YOUR GOAL -> The records below hold pictures; please leave those out and retype the rest exactly.

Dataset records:
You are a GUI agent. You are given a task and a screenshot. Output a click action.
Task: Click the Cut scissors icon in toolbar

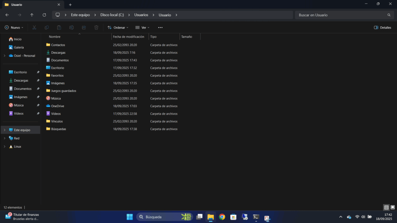point(34,27)
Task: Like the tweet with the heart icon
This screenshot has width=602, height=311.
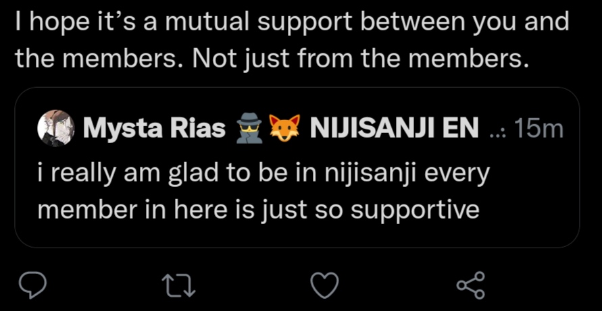Action: [x=324, y=286]
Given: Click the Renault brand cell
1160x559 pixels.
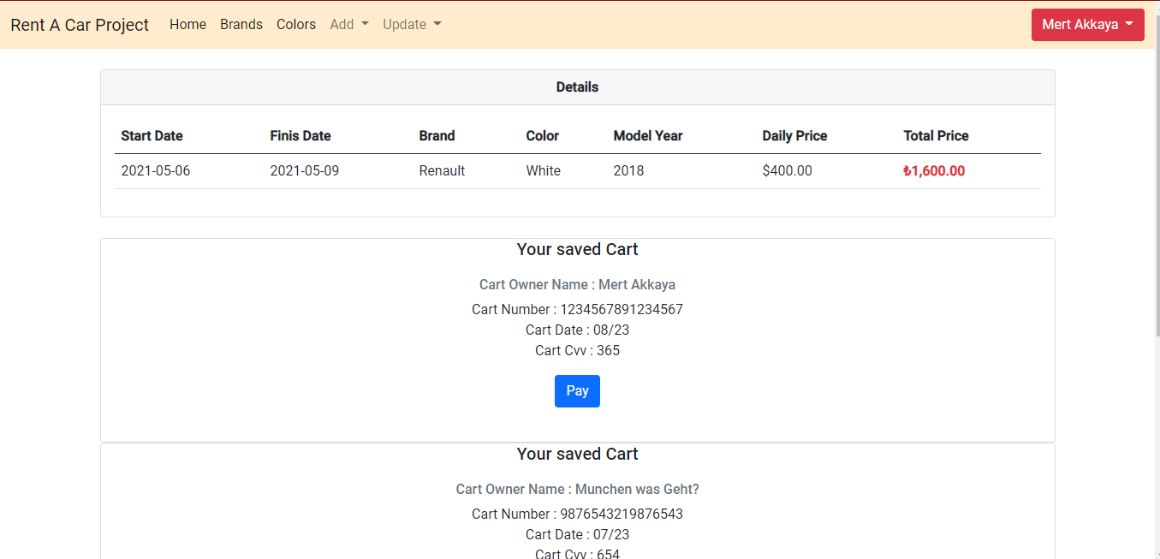Looking at the screenshot, I should [x=442, y=171].
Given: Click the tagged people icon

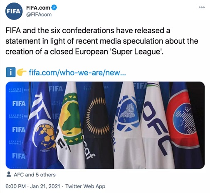Looking at the screenshot, I should (x=9, y=174).
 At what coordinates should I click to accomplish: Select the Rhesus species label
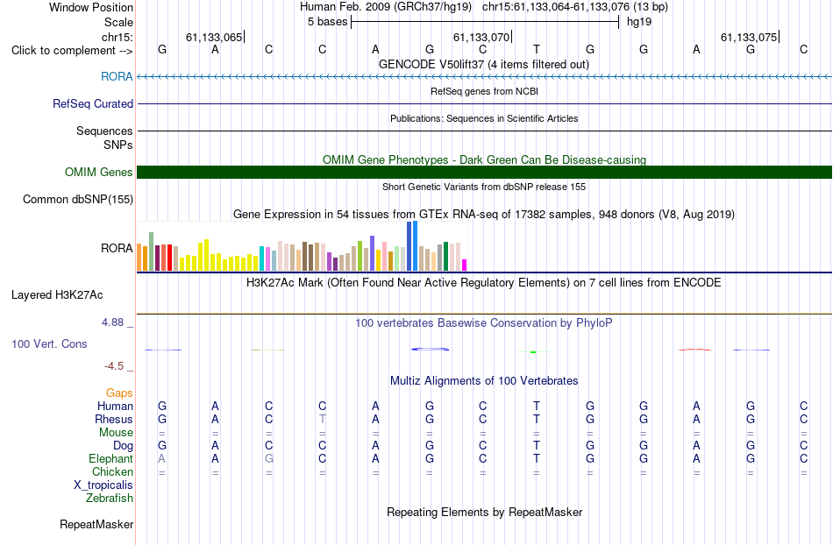pyautogui.click(x=114, y=419)
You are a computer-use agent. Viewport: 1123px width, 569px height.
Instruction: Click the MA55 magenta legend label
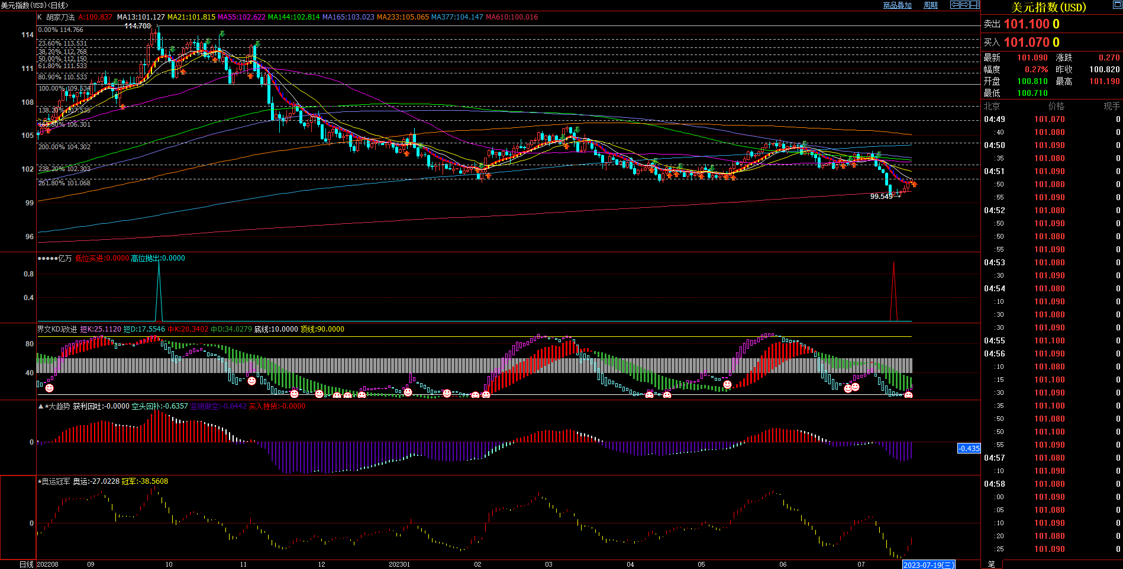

YOUR SOLUTION ->
You are a GUI agent. You are given a task and a screenshot. Output a click action.
Task: Click the Cut scissors icon in toolbar

point(34,27)
Task: Like the tweet with the heart icon
This screenshot has width=602, height=311.
Action: [x=324, y=286]
Given: Click the Renault brand cell
1160x559 pixels.
Looking at the screenshot, I should [x=442, y=171].
Given: Click the tagged people icon

Looking at the screenshot, I should (x=9, y=174).
 At what coordinates should I click to accomplish: Select the Rhesus species label
pyautogui.click(x=114, y=419)
You are a computer-use agent. Viewport: 1123px width, 569px height.
Instruction: Click the MA55 magenta legend label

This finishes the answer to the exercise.